Clawdbot stores its local data on the machine that runs the Gateway, and it treats that machine’s state + workspace as the durable “source of truth.” Concretely, there are two buckets you should care about: (1) Gateway state (configuration, auth profiles, channel sessions) and (2) the agent workspace (your assistant’s instructions and memory files). The docs describe the workspace model clearly: Clawd (the assistant persona running through Clawdbot) reads operating instructions and “memory” from a workspace directory, and the default workspace is ~/clawd. On first setup or first agent run, Clawdbot will create this directory and seed it with starter files like AGENTS.md, SOUL.md, TOOLS.md, IDENTITY.md, and USER.md. That is the simplest mental model: if you want to back up the assistant’s long-term behavior and memory, back up the workspace folder; if you want to migrate to a new machine, migrate the Gateway state + workspace together.
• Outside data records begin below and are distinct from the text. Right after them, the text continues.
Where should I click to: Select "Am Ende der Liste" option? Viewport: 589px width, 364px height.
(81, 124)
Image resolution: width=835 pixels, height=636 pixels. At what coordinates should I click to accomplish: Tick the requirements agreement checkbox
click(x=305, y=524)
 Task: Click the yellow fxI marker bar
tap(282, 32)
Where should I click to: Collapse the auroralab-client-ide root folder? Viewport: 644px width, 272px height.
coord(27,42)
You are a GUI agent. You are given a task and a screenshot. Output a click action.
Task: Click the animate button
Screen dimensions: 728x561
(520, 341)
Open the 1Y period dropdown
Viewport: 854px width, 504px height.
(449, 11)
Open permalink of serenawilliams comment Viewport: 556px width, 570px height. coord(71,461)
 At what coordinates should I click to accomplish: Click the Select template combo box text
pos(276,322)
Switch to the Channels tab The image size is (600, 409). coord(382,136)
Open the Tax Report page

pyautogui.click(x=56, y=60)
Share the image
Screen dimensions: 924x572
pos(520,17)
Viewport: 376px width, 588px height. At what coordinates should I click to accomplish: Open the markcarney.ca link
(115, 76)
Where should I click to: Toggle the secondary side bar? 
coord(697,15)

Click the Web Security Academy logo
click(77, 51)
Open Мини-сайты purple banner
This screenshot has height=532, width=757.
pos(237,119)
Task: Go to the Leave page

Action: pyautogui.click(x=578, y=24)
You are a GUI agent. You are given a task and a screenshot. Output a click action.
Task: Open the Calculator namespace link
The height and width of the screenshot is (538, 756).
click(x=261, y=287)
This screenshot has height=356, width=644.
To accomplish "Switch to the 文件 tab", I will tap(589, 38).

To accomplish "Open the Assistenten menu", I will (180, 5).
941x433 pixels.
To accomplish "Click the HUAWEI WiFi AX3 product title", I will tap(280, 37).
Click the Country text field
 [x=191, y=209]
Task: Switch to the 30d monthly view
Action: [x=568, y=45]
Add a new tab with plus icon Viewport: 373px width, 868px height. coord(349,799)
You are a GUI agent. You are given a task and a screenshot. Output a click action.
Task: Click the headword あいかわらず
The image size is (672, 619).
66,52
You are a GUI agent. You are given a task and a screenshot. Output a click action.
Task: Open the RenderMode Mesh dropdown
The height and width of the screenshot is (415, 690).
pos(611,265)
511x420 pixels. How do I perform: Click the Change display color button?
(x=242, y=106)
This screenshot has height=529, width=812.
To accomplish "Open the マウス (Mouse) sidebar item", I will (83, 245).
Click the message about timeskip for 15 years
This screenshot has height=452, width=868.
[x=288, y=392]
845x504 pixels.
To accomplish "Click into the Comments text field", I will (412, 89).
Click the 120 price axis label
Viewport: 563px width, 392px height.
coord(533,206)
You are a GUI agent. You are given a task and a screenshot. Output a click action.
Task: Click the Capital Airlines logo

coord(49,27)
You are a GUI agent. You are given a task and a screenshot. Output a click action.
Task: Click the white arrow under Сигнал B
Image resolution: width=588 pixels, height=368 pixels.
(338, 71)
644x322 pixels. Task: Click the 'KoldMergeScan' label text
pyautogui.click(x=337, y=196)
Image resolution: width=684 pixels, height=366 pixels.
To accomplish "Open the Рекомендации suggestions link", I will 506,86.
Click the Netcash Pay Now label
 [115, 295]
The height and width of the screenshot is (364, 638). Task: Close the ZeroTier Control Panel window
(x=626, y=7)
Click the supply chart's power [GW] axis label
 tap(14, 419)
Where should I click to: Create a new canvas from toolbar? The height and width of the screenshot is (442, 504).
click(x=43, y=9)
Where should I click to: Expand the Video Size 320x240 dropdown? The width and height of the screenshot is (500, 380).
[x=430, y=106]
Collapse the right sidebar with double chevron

You can change where this data lives, but you should do it intentionally. The docs note that you can choose a different workspace path via configuration (for example, agent.workspace), and you can even disable bootstrap file creation if you already ship your own workspace files from a repo and don’t want Clawdbot to generate defaults. They also explicitly recommend treating the workspace folder like the assistant’s memory and making it a git repo (ideally private) so the instruction files and memory entries are backed up and diffable. This is a developer-friendly design choice: instead of hiding memory in a proprietary database, Clawdbot leans on plain files you can open, review, and version. On the Gateway side, configuration and channel auth are also local: when you onboard, the wizard configures your Gateway mode and channels, and the CLI has health/status tooling to probe whether auth is configured and whether the Gateway can respond. In Docker deployments, you typically bind-mount both the state directory and the workspace directory so the container can be replaced without losing data; the official Docker guide calls Docker optional, but it’s a common choice when you want “throwaway gateway environment, persistent volumes.”
When your use case goes beyond “a few files of memory,” you’ll usually split storage by responsibility: keep the workspace as the human-readable truth and add an external index for retrieval. That’s where vector databases become useful without forcing them into every deployment. For example, you might store daily memory logs and long-lived instruction files in ~/clawd, but also embed select entries (or summaries) and store them in a vector database such as Milvus or Zilliz Cloud. Then, when you ask a question like “what did I decide about my VPS security last month?”, the assistant can retrieve the most relevant chunks semantically rather than scanning every file linearly. This pattern preserves Clawdbot’s “local-first, inspectable files” approach while giving you scalable recall. It also keeps deletion and privacy straightforward: delete or redact from the workspace, and delete matching vectors by metadata key in Milvus/Zilliz Cloud. The important point is that Clawdbot’s default storage is local filesystem state + workspace; anything beyond that is a deliberate integration you opt into.